Dopo la tappa a Venezia, dal 24 novembre in cinema selezionati e il 15 dicembre su Netflix arriva “E’ stata la mano di Dio” di Paolo Sorrentino.

Dopo la tappa in concorso il 2 settembre alla 78° Mostra Internazionale d’Arte Cinematografica di Venezia, il 24 novembre arriverà in cinema selezionati, e il 15 dicembre su Netflix, il dramma E’ stata la mano di Dio del regista e sceneggiatore Premio Oscar Paolo Sorrentino (Il Divo, La grande bellezza, The Young Pope). Il film è dedicato all’infanzia di Sorrentino e all’ex giocatore del Napoli, Diego Armando Maradona. Nel cast, tra gli altri, Toni Servillo, Luisa Ranieri, Massimiliano Gallo e Cristiana Dell’Anna.

Trama e cast

La trama ufficiale: E’ stata la mano di Dio segue un ragazzo nella tumultuosa Napoli degli anni Ottanta. Il diciassettenne Fabietto Schisa (Filippo Scotti) è un ragazzo goffo che lotta per trovare il suo posto nel mondo, ma che trova gioia in una famiglia straordinaria e amante della vita. Fino a quando alcuni eventi cambiano tutto. Uno è l’arrivo a Napoli di una leggenda dello sport simile a un dio: l’idolo del calcio Maradona, che suscita in Fabietto, e nell’intera città, un orgoglio che un tempo sembrava impossibile. L’altro è un drammatico incidente che farà toccare a Fabietto il fondo, indicandogli la strada per il suo futuro. Apparentemente salvato da Maradona, toccato dal caso o dalla mano di Dio, Fabietto lotta con la natura del destino, la confusione della perdita e l’inebriante libertà di essere vivi. Nel suo film più commovente e personale, Sorrentino accompagna il pubblico in un viaggio ricco di contrasti tra tragedia e commedia, amore e desiderio, assurdità e bellezza, mentre Fabietto trova l’unica via d’uscita dalla catastrofe totale attraverso la propria immaginazione.
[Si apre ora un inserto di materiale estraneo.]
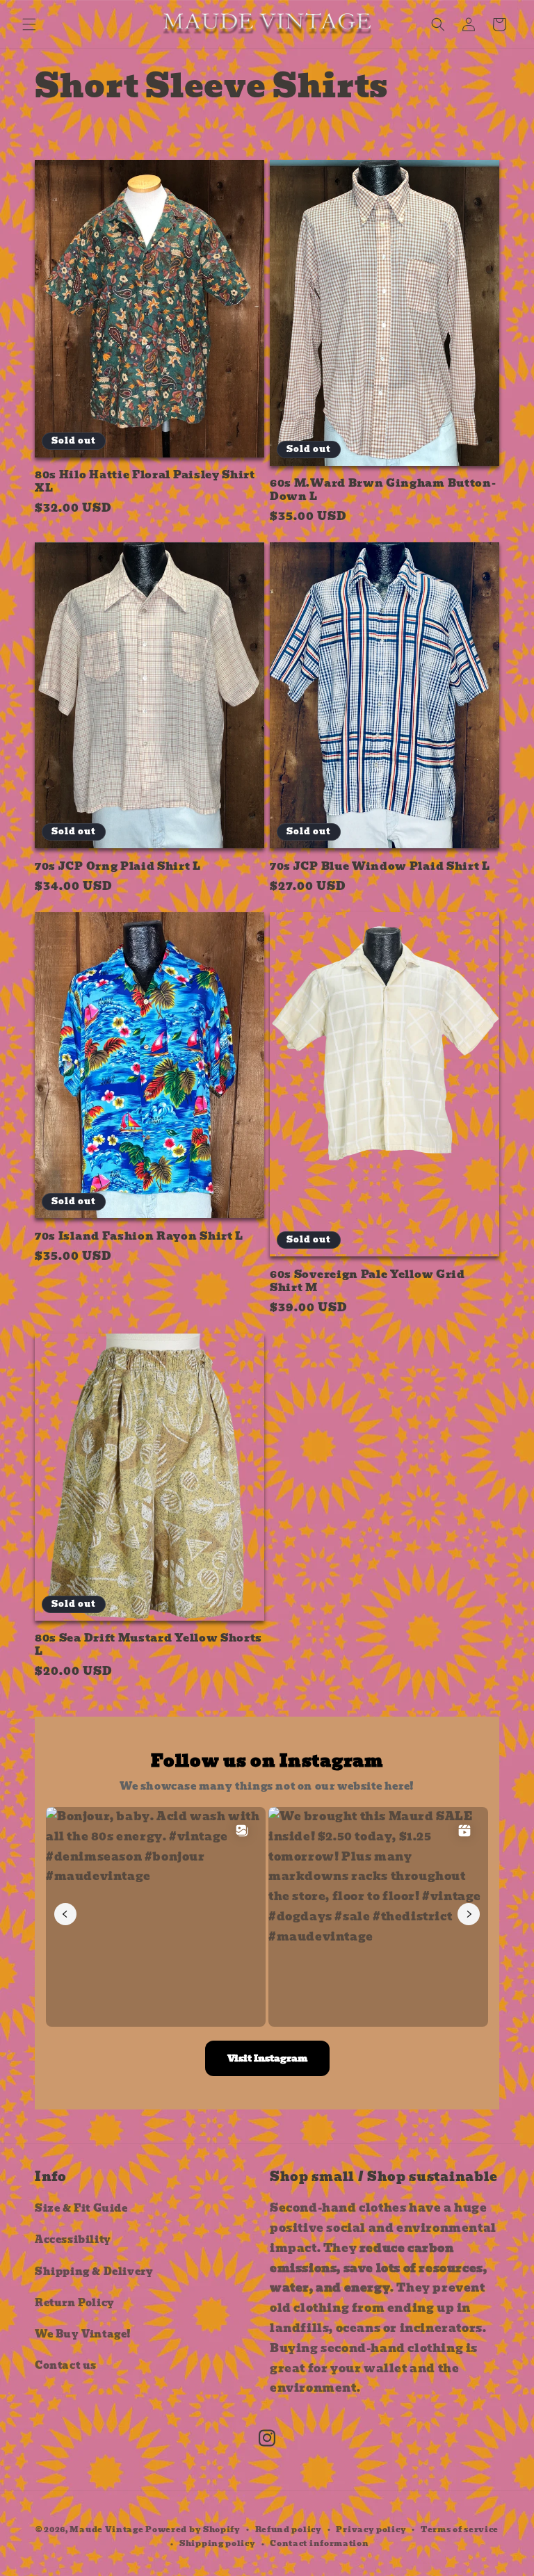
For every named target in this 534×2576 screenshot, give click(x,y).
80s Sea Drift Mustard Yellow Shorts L (148, 1645)
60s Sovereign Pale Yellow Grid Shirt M (367, 1281)
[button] (29, 24)
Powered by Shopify (193, 2529)
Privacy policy (371, 2529)
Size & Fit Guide (81, 2208)
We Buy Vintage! (83, 2334)
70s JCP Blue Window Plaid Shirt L (380, 866)
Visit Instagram (267, 2058)
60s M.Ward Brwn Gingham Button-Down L (383, 490)
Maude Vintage (107, 2529)
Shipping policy (217, 2543)
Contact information (319, 2543)
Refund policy (288, 2529)
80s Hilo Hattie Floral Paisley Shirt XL (145, 482)
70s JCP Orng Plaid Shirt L (118, 866)
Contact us (66, 2365)
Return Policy (75, 2302)
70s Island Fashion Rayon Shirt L (139, 1236)
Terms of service (460, 2529)
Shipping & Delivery (94, 2271)
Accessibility (73, 2239)
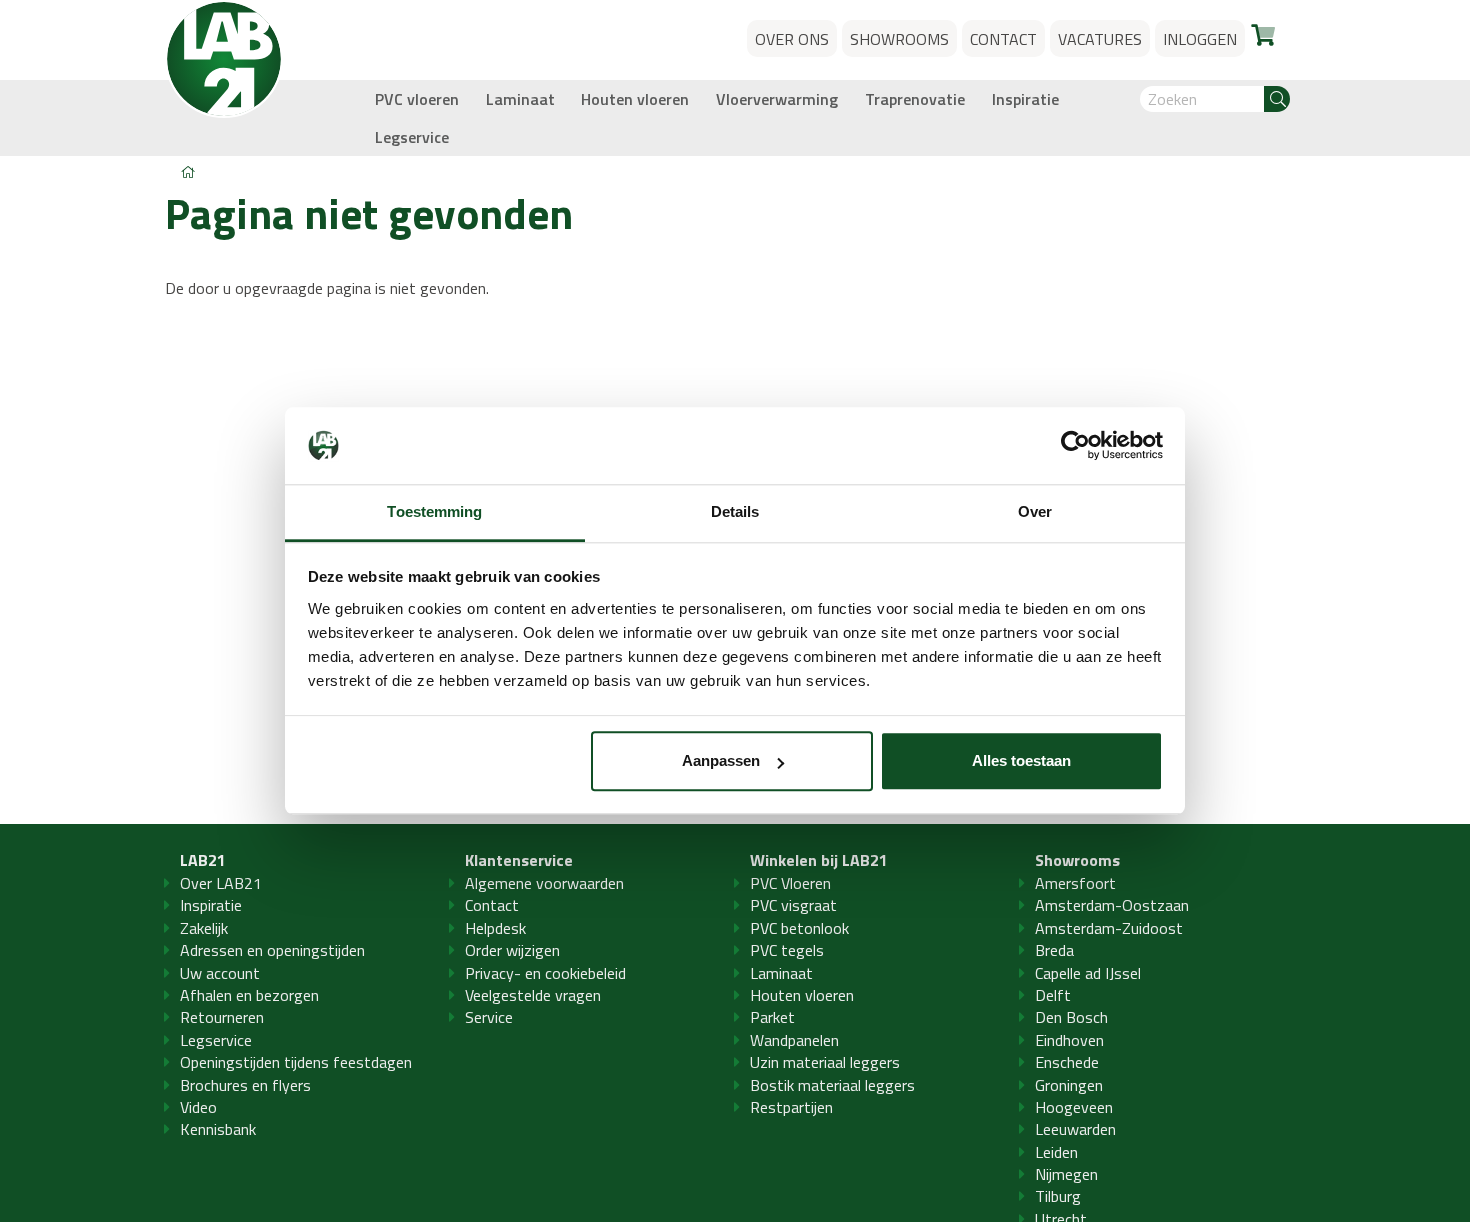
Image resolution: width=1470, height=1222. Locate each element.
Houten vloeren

Il cast del film include anche Toni Servillo (Saverio Schisa), Teresa Saponangelo (Maria Schisa), Marlon Joubert (Marchino Schisa), Luisa Ranieri (Patrizia), Renato Carpentieri (Alfredo), Massimiliano Gallo (Franco), Betti Pedrazzi (Baronessa Focale), Biagio Manna (Armando), Ciro Capano (Capuano), Enzo Decaro (San Gennaro), Lino Musella (Mariettiello) e Sofya Gershevich (Yulia).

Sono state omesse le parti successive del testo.